La compagnia aerea low-cost britannica easyJet si avvicina a un possibile cambio di proprietà dopo aver accolto in linea di principio un’offerta di acquisizione da circa 7,3 miliardi di dollari presentata dal fondo statunitense Castlelake, in quella che potrebbe diventare una delle operazioni più rilevanti nel settore aeronautico europeo degli ultimi anni. Il consiglio di amministrazione ha dichiarato che il valore proposto, pari a 6,90 sterline per azione, è sufficientemente elevato da poter essere raccomandato agli azionisti, rappresentando un premio del 73% rispetto al prezzo del titolo registrato il 29 maggio, prima che emergesse l’interesse del private equity. La nuova offerta arriva dopo che a giugno easyJet aveva respinto una proposta inferiore da 4,93 miliardi di sterline, pur lasciando aperta la porta ai negoziati e concedendo a Castlelake un accesso limitato ai propri dati finanziari e operativi. L’operazione si inserisce in un contesto particolarmente complesso per il trasporto aereo globale, caratterizzato dall’aumento dei costi del carburante e dalle tensioni geopolitiche, in particolare legate al conflitto in Iran, che stanno comprimendo i margini e spingendo verso un consolidamento del settore.
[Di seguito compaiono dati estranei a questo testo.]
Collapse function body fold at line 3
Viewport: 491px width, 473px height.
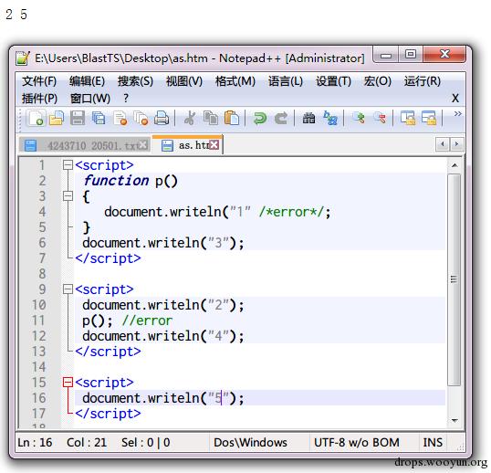click(68, 196)
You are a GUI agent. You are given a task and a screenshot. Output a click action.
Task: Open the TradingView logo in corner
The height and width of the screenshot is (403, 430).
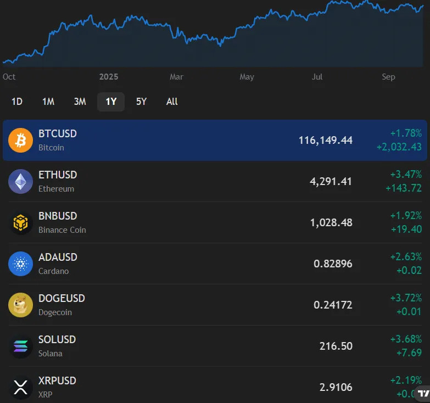[x=423, y=393]
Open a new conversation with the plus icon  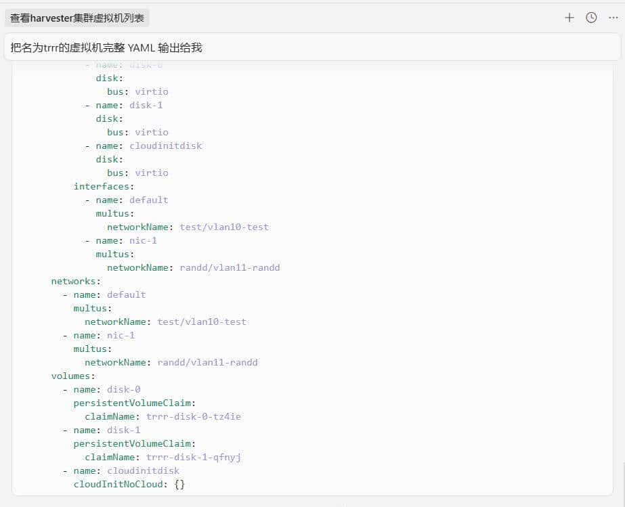569,18
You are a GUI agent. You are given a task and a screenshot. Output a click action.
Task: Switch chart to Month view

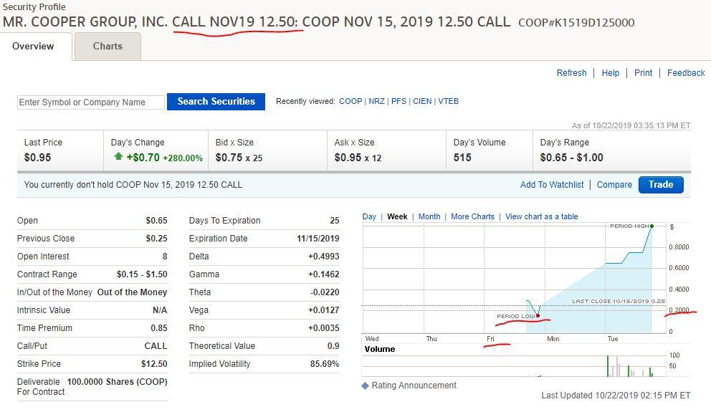click(x=429, y=216)
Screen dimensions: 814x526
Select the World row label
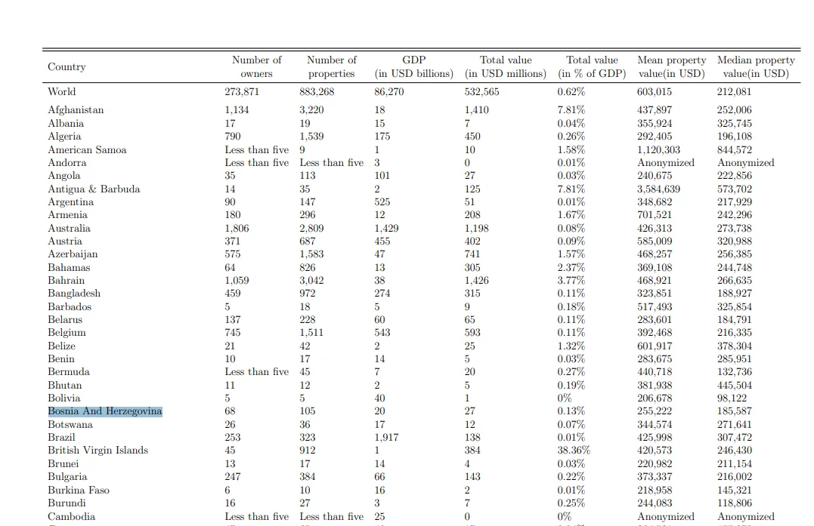62,92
Asset strategici e nodo regolatorio

In questo scenario, easyJet rappresenta un obiettivo strategico grazie ai suoi slot di grande valore in aeroporti chiave come Londra Gatwick, Parigi e Ginevra, alla sua presenza in 38 paesi europei con oltre 1.200 rotte e a una flotta di circa 355 aeromobili, prevalentemente Airbus. La compagnia continua inoltre a confrontarsi con la forte concorrenza di Ryanair, leader del segmento low-cost, fattore che ne ha aumentato la vulnerabilità sul fronte delle operazioni di fusione e acquisizione. Resta tuttavia aperta la questione regolatoria: le norme dell’Unione Europea impongono che le compagnie aeree operanti nel blocco siano controllate a maggioranza da soggetti europei, e Castlelake ha indicato una possibile soluzione attraverso una struttura in cui manterrebbe il 49% del veicolo di acquisizione, lasciando il restante 51% a investitori UE, tra cui l’ex COO di easyJet Peter Bellew e il dirigente Mark Breen, anche se sarà necessario il via libera delle autorità. Nonostante le difficoltà nel recupero dopo la pandemia, easyJet conserva asset rilevanti, come il business dei pacchetti vacanza e una flotta efficiente, mentre il fondatore Stelios Haji-Ioannou, ancora principale azionista con circa il 15%, rimane una figura influente nella storia e nelle dinamiche interne della compagnia. L’operazione si inserisce infine in un più ampio trend di acquisizioni nel Regno Unito, dove le valutazioni relativamente basse delle società quotate stanno attirando capitali internazionali, rendendo il 2026 un anno potenzialmente record per il mercato delle fusioni e acquisizioni.